Document passage

My emails are person specific. One email per person. All personally tailored, with a bit of gossip for this guy and gossip about the first guy to the second guy; each email hand-made with person-specific snoop and chatter. Very few of my emails are generic, mass produced or consumer friendly. So, as you can see, I wasn’t prepared to pump generic tidbits into the blogosphere.


I also worried that if I became too prolific, I might be disrespecting, neutering and trivializing my emotions, ideas and teeny bits of wisdom, by semi-obliviously tossing them into the mass ocean of talk, words and images. Which scream, blare, humour, whisper or sing from anything that has a screen or a speaker. Besides, I don’t think I have an unlimited amount of ideas, news and knowledge to feed into this hungry sea which often seems to have the memory of a goldfish.

Also, I have read in more than one book about writing, that you can talk a story away. Not run out of the ideas or feelings required to write in a blog, but yap away the creative power needed to write something complex and powerful.

For example: I enter a shop. I see a small, older woman in a tiny, cluttered room. She’s selling second-hand books and clay figurines made by her husband. The store is empty. She’s waiting for customers, sitting behind an old cash register and drinking coffee out of a small white styrofoam cup. It’s not hard to tell that her business isn’t doing well. The room looks shabby and dusty and she looks shabby and dusty, but also sad, lonely as hell and a little bit desperate. I can feel her melancholy. I also sense a story bubbling up in my mind. It begins to simmer. Empathy for her plight is stirring it up.

And I know that my muse, who lives under our trailer, can feel it too. Which means he’s probably working on the story while I’m doing whatever. Like when I’m frying eggs and boiling water or clearing snow off our laneway. I think I’ll write a blog about snow clearing some day. Ha!

So, let’s say I meet this woman, and then a little while later, I get together with some friends at a local pub, and while quaffing down a beer I tell them about this lonely woman I saw at this shop. I discuss a possible story. Leak out a few plot ideas. Blah, blah, blah. My friends might offer their opinions and the story becomes muddied, mutated and mangled before I have time to sit in my writing room and keyboard it out.

The next day or so, when I sit down to write this story, guess what? The story has been partially gutted. My emotions,  which were fresh and eager to be penned, have fizzled like a wet firecracker. Damn! 

I’m not saying the story has vanished. It might still be there, but the fire may have been partially talked away. And as I said in my last blog, a large part of fiction writing, at least for me, comes from the gut. It’s not really a rational process. 

Maybe it’s because when you leak out or pour out a story idea you partially encapsulate it or frame it. Nothing my creative muse hates more than a framed idea. Gutless, and when I invite my muse up to my writing/Black and Decker drill and saw/Sue’s files/our vacuum cleaner storage unit/office, to join in the writing project, well, he’s ticked off.

Goal of the exercise
From the blog post about talking a story away, write out the passage starting with "My emails are person" and going on through "of a goldfish.". The listing is separate material and has no connection to the blog post about talking a story away.

Dataset extract

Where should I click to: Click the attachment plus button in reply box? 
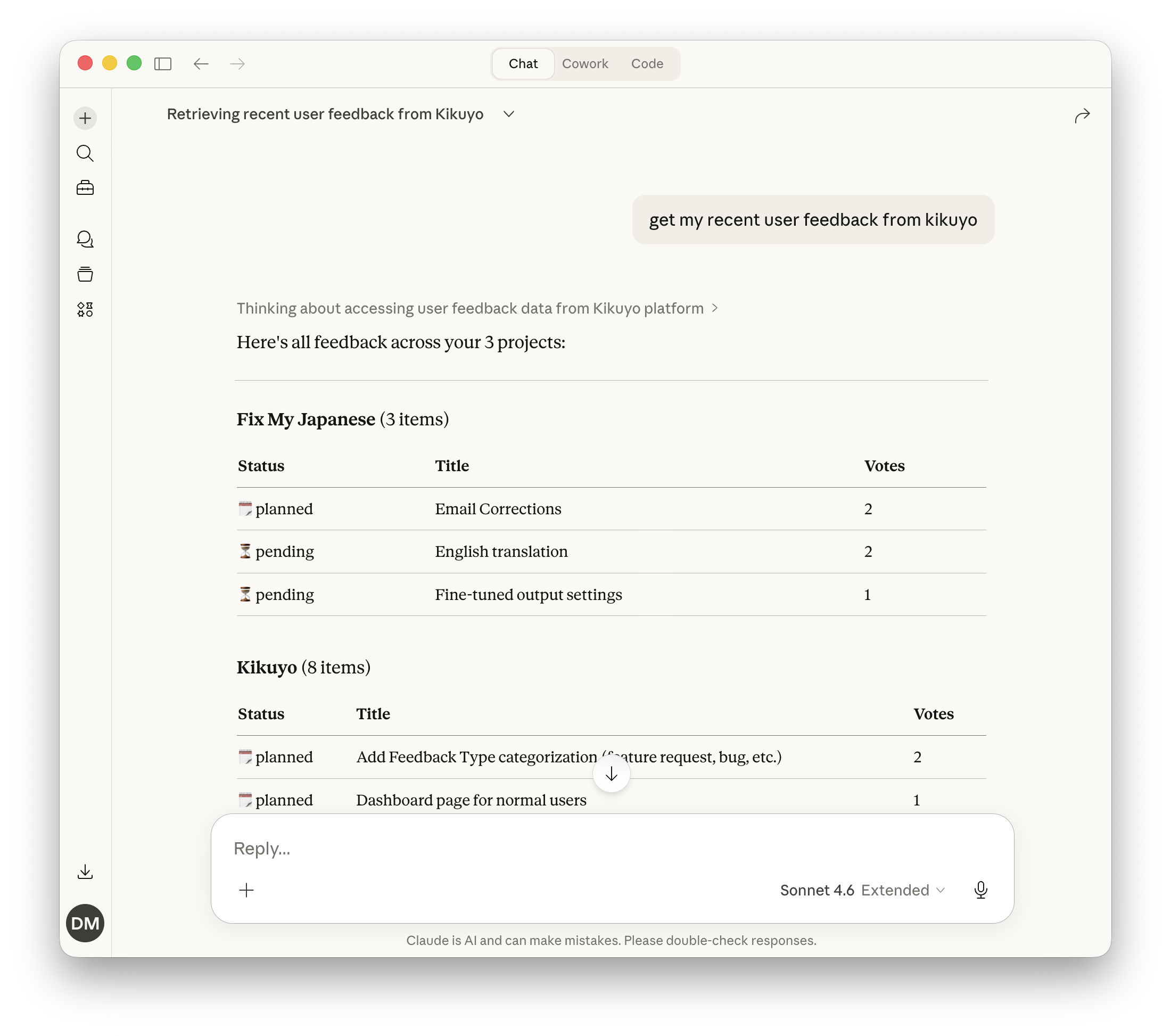(x=246, y=890)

Finished exercise
My emails are person specific. One email per person. All personally tailored, with a bit of gossip for this guy and gossip about the first guy to the second guy; each email hand-made with person-specific snoop and chatter. Very few of my emails are generic, mass produced or consumer friendly. So, as you can see, I wasn’t prepared to pump generic tidbits into the blogosphere.


I also worried that if I became too prolific, I might be disrespecting, neutering and trivializing my emotions, ideas and teeny bits of wisdom, by semi-obliviously tossing them into the mass ocean of talk, words and images. Which scream, blare, humour, whisper or sing from anything that has a screen or a speaker. Besides, I don’t think I have an unlimited amount of ideas, news and knowledge to feed into this hungry sea which often seems to have the memory of a goldfish.